10.10.08

Blém-blém-blém, doze vezes, e num átimo já não era mais meia-noite pois o tempo não pára. E ouvia ela assim, insistentemente, o repicar do sino anunciando o fim de mais um dia, rotina, mesmice. Mas será que o sino existia ou tudo não passava de desvario seu? Pois se sino não havia que é que repicava e repicaria blém-blém-blém quase sem querer?

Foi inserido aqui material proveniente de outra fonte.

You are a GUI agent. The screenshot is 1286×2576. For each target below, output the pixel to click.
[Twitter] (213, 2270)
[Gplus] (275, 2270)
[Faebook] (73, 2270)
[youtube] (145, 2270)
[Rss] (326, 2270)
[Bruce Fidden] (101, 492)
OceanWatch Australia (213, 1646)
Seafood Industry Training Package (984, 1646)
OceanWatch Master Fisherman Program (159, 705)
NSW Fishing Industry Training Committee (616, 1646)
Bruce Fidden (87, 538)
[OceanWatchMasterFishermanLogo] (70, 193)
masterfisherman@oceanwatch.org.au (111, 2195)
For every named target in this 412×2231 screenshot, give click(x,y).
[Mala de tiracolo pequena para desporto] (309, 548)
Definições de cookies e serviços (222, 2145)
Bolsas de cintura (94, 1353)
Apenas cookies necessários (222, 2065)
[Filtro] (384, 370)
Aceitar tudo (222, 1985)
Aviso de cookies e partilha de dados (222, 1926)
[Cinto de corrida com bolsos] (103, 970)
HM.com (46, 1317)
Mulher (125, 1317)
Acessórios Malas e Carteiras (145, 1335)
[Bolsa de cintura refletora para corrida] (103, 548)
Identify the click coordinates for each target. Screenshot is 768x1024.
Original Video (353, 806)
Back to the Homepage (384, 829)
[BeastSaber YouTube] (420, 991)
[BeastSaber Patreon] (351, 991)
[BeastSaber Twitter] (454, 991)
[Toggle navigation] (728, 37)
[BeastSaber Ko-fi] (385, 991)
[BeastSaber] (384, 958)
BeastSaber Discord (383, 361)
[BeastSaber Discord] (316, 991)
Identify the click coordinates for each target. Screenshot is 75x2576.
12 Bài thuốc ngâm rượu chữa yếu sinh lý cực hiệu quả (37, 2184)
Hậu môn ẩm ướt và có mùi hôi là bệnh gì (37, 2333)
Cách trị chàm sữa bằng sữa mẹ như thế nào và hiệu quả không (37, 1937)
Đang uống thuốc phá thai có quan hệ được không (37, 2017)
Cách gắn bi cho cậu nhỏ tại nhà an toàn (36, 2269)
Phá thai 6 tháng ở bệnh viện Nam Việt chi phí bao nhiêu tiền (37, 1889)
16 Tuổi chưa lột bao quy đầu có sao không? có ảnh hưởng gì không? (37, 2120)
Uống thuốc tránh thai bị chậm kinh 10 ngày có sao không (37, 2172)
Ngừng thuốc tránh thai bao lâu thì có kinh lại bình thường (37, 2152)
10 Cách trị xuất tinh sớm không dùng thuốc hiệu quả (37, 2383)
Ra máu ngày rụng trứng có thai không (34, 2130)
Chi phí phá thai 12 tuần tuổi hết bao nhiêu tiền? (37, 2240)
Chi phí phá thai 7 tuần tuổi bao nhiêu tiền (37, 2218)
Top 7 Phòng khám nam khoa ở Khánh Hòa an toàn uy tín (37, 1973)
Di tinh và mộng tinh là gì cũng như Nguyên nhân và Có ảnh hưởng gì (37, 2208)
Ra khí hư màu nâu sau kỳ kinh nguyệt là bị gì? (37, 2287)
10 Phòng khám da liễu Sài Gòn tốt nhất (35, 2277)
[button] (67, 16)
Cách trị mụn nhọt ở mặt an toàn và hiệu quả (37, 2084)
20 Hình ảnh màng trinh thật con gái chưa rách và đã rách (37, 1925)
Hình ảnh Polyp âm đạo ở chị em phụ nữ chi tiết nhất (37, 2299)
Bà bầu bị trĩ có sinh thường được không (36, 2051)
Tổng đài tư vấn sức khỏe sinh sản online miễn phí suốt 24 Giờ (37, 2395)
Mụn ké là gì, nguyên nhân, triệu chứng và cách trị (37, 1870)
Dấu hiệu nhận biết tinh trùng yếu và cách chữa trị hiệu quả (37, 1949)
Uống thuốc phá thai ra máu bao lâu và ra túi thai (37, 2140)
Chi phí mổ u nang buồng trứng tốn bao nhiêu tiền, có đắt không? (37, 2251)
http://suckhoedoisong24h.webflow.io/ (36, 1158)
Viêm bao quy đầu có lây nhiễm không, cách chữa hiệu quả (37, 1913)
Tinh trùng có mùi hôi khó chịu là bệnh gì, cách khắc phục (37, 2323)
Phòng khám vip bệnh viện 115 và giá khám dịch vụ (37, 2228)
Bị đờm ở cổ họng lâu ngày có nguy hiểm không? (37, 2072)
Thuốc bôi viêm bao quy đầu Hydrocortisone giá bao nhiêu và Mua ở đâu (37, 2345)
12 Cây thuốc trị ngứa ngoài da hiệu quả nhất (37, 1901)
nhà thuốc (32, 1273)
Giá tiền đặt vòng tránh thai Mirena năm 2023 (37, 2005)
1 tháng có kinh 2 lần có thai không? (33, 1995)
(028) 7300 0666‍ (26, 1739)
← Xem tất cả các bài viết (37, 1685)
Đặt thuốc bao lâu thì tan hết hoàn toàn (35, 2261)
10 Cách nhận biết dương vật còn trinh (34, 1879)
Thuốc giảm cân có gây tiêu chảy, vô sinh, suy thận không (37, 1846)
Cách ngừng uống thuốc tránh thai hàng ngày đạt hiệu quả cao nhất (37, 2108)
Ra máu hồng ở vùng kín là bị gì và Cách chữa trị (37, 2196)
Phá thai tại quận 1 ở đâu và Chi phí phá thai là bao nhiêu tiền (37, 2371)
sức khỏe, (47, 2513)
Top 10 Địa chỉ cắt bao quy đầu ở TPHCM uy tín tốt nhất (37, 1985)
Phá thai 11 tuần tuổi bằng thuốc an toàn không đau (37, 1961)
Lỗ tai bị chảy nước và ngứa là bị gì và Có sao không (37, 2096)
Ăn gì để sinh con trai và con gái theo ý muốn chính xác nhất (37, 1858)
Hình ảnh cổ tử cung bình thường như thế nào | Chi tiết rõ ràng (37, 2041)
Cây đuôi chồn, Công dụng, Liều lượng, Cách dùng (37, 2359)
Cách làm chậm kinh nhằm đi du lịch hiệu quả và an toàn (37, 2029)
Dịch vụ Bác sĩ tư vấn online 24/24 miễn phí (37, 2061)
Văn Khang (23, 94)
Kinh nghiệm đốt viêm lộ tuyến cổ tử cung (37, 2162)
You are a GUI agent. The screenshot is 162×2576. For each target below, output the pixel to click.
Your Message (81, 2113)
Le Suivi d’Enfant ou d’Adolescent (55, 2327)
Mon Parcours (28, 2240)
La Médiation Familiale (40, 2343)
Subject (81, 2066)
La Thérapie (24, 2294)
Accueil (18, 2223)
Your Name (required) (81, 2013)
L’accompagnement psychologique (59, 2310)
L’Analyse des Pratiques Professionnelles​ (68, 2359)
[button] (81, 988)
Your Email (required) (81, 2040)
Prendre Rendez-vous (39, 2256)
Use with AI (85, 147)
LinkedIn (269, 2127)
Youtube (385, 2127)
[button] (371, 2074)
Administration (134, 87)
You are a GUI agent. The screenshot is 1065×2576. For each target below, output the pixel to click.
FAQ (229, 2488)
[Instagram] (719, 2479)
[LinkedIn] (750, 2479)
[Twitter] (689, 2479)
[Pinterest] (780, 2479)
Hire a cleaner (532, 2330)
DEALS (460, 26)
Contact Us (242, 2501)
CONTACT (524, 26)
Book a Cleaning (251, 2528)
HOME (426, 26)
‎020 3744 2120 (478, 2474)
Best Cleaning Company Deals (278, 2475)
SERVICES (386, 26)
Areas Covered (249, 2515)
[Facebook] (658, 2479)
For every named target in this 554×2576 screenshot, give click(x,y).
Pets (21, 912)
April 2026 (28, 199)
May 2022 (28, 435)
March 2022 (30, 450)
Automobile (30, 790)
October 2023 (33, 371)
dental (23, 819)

E se fosse o mesmo sino que ela não sabia que existia e repicava perfeito para estender o som da marcha fúnebre às sextas-feiras, pontualmente cinco da manhã? Aliás, não se via capaz de entender o porquê do lúgubre ruído deveras por causa de seu pensamento no som da trombeta anunciando renitente a morte de alguém. Por que isso a lembra da morte dos grandes soldados na guerra, deixando-a triste na vaga lembrança daquele vulnífico tanque de batalha na fazenda do avô? Para que dele lhe servia o avô? Apenas para alimentar as traquinagens dela e seus primos que cometiam afoitos diante do bélico instrumento? O eco do blém-blém-blém não respondia, era só silêncio, e ela audaciosa e melindrosa se encolhia toda na cama quentinha só de pensar nessas bobagens que chegam até a tirar o sono da gente. Afinal, que ia ela de querer com o sino que repica, o vento que chacoalha, a voz que estremece? Investigar o instigante motivo que levaria o sino a trabalhar altas horas da noite, incessante, mesmo que no mesmo instante exato todos dormimos como juliãos descansados? Não, não, apenas uma coisa tinha certeza: ela, e só ela, sabia conversar com estrelas. E sabia que sabia, isso era melhor ainda, pois a consciência a revestia de talento e a fazia umquê mais forte. O resto? Conquista-se, compra-se, vende-se... Falar com estrelas, só ela, mesmo quando no céu não há mais estrelas, mesmo quando é dia e o Sol estrela maior egoísta se sobrepõe às demais e apaga o que não é tão claro como ele. Pois sabia bem até procurá-las na claridez e as encontrava mormente, mesmo aquela que menos brilha, aquela que julga como sendo sua, só sua.